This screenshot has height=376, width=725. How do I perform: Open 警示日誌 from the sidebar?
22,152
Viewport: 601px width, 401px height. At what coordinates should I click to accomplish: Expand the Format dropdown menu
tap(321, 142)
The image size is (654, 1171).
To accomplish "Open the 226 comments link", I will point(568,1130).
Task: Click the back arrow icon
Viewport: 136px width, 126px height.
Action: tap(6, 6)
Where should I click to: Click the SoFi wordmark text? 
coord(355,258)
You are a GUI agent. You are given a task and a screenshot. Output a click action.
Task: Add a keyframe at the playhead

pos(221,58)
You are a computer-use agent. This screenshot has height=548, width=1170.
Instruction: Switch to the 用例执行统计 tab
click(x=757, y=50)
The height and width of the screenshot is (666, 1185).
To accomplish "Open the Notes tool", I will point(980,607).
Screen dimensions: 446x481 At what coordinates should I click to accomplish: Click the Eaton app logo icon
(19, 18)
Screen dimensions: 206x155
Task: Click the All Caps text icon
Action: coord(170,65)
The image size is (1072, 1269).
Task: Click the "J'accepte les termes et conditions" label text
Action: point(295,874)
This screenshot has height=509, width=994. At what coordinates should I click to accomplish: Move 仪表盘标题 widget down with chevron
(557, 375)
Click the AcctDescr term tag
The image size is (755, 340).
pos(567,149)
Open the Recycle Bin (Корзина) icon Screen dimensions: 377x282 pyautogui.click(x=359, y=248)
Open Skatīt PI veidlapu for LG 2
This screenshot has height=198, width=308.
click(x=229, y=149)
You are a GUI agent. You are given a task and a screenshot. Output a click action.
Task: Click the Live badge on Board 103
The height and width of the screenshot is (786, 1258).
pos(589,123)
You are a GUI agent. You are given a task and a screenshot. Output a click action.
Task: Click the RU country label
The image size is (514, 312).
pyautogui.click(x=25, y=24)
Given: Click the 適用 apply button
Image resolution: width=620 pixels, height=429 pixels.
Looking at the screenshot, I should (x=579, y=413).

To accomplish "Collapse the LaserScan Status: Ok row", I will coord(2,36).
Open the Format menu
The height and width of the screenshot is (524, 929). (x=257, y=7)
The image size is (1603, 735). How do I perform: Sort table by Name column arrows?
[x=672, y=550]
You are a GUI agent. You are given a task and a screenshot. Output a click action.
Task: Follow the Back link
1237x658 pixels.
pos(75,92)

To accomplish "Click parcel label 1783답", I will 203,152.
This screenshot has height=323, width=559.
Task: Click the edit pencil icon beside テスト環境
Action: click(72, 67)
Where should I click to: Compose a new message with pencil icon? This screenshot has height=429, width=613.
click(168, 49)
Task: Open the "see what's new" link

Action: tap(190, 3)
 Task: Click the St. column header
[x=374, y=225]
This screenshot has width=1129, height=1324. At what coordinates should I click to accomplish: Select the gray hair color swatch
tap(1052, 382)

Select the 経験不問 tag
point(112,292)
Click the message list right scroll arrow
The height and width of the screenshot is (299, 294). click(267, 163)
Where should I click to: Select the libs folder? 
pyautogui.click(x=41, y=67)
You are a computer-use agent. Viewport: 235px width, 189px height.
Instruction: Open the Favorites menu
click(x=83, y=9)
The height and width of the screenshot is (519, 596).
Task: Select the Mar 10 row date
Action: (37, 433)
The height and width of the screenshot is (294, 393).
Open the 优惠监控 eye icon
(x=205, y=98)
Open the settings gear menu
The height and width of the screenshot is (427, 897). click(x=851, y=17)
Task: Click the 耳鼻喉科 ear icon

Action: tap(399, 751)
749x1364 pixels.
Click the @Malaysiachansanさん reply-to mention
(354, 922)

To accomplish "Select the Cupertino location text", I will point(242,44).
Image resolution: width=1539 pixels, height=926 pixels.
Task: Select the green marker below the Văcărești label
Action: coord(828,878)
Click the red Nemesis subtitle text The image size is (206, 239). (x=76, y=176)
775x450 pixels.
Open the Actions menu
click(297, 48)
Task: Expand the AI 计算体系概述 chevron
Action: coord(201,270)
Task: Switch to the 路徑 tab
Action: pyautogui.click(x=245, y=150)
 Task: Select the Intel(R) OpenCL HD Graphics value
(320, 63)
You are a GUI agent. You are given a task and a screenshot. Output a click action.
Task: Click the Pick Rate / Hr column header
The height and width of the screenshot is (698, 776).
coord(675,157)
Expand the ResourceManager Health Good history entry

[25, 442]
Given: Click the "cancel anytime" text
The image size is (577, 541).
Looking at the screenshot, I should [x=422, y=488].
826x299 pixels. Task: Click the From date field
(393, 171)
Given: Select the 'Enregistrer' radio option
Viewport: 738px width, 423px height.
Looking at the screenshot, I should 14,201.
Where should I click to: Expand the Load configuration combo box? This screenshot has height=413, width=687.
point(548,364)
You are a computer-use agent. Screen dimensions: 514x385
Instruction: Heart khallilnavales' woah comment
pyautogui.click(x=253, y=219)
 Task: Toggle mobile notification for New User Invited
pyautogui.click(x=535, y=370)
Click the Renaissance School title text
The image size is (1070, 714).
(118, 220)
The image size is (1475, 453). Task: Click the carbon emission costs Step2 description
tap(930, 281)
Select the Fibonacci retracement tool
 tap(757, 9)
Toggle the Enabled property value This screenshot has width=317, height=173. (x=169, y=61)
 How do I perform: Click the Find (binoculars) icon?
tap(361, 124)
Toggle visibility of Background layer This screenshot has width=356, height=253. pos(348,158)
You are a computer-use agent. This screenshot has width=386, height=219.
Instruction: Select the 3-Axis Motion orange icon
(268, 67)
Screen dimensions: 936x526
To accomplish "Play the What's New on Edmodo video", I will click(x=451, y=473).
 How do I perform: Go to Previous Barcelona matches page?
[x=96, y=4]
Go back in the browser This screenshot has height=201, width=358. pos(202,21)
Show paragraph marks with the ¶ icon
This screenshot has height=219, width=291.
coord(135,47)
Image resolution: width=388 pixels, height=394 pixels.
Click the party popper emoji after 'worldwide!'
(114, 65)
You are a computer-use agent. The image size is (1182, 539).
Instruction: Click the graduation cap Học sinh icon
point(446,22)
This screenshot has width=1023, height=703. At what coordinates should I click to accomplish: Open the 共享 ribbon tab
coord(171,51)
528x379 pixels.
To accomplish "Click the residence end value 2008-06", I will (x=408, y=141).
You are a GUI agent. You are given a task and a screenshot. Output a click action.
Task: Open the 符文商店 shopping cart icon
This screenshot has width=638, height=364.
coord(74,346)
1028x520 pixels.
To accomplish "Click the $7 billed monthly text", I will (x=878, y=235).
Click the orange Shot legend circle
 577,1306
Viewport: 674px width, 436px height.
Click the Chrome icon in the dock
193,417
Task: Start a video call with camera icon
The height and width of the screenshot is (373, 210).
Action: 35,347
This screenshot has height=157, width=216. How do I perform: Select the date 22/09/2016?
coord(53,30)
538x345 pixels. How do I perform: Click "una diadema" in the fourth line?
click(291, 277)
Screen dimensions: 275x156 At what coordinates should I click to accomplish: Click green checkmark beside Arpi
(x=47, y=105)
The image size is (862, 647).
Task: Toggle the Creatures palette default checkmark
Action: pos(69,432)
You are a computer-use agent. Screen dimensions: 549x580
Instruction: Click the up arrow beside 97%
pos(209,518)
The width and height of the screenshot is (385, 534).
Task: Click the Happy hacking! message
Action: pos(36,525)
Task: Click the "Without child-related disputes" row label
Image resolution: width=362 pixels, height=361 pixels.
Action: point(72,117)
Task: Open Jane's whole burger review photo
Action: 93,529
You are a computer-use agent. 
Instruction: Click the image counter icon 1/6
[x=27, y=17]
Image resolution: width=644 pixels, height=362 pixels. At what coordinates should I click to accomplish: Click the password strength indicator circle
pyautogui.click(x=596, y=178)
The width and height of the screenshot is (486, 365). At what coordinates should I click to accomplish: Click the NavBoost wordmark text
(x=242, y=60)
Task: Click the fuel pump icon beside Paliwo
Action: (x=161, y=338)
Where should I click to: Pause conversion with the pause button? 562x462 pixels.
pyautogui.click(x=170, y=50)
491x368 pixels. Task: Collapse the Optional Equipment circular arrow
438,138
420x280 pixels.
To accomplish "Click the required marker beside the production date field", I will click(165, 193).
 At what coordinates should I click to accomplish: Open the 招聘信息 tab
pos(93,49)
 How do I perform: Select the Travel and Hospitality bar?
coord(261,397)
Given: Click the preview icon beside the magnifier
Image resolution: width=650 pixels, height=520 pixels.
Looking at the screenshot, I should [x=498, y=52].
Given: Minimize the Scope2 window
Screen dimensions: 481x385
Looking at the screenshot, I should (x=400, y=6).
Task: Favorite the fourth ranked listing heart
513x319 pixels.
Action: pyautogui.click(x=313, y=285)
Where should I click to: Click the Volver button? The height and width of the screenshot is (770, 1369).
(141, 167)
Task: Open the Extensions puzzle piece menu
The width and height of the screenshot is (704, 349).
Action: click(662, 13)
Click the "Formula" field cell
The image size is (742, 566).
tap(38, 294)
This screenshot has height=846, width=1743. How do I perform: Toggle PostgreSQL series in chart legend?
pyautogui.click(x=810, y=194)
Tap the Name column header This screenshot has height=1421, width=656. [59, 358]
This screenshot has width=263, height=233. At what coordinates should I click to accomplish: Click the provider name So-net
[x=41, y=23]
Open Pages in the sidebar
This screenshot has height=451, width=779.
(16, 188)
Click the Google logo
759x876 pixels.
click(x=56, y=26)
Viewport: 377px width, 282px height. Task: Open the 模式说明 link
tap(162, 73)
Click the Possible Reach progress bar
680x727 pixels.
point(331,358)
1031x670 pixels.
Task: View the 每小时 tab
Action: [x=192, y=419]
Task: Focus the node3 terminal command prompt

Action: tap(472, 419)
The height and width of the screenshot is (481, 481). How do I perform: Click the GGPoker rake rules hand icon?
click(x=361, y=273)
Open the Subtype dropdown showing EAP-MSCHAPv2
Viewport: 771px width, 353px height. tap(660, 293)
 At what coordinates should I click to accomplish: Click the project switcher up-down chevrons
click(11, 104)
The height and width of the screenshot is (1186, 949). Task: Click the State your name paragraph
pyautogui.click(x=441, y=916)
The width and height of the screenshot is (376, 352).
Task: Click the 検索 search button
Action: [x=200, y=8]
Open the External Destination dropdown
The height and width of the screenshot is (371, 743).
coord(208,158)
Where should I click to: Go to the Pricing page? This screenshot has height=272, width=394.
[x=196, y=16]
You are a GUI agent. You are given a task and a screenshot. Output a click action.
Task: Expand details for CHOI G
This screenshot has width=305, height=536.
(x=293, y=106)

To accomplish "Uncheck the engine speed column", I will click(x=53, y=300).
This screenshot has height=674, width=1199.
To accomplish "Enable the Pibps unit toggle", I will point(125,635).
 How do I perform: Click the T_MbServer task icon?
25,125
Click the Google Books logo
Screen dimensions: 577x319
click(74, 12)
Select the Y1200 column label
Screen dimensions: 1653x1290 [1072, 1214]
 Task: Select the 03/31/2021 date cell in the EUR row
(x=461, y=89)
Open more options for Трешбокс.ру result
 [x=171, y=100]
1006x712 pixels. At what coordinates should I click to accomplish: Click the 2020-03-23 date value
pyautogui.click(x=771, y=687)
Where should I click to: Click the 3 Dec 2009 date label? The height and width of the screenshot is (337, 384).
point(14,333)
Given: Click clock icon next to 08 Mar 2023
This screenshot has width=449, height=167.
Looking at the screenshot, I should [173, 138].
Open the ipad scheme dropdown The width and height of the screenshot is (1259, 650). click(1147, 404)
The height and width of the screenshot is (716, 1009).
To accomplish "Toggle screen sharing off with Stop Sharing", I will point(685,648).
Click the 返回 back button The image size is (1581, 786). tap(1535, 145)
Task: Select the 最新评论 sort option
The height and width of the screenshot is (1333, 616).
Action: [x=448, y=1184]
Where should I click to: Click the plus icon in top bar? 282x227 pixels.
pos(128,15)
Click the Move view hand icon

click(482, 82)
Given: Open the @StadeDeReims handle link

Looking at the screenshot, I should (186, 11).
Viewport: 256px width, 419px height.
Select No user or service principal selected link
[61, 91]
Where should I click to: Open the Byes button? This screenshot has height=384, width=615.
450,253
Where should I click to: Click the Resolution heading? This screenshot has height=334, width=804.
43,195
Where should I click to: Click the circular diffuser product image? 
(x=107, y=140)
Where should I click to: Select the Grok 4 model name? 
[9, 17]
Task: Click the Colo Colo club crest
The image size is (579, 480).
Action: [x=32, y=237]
# # # # #
Task to complete: Retype word for word the lines running from the line containing "This screenshot has width=449, height=167." to the end of the listing, and only those.

Exercise solution:
This screenshot has width=449, height=167.
Looking at the screenshot, I should [173, 138].
Open the ipad scheme dropdown The width and height of the screenshot is (1259, 650). click(1147, 404)
The height and width of the screenshot is (716, 1009).
To accomplish "Toggle screen sharing off with Stop Sharing", I will point(685,648).
Click the 返回 back button The image size is (1581, 786). tap(1535, 145)
Task: Select the 最新评论 sort option
The height and width of the screenshot is (1333, 616).
Action: [x=448, y=1184]
Where should I click to: Click the plus icon in top bar? 282x227 pixels.
pos(128,15)
Click the Move view hand icon

click(482, 82)
Given: Open the @StadeDeReims handle link

Looking at the screenshot, I should (186, 11).
Viewport: 256px width, 419px height.
Select No user or service principal selected link
[61, 91]
Where should I click to: Open the Byes button? This screenshot has height=384, width=615.
450,253
Where should I click to: Click the Resolution heading? This screenshot has height=334, width=804.
43,195
Where should I click to: Click the circular diffuser product image? 
(x=107, y=140)
Where should I click to: Select the Grok 4 model name? 
[9, 17]
Task: Click the Colo Colo club crest
The image size is (579, 480).
Action: [x=32, y=237]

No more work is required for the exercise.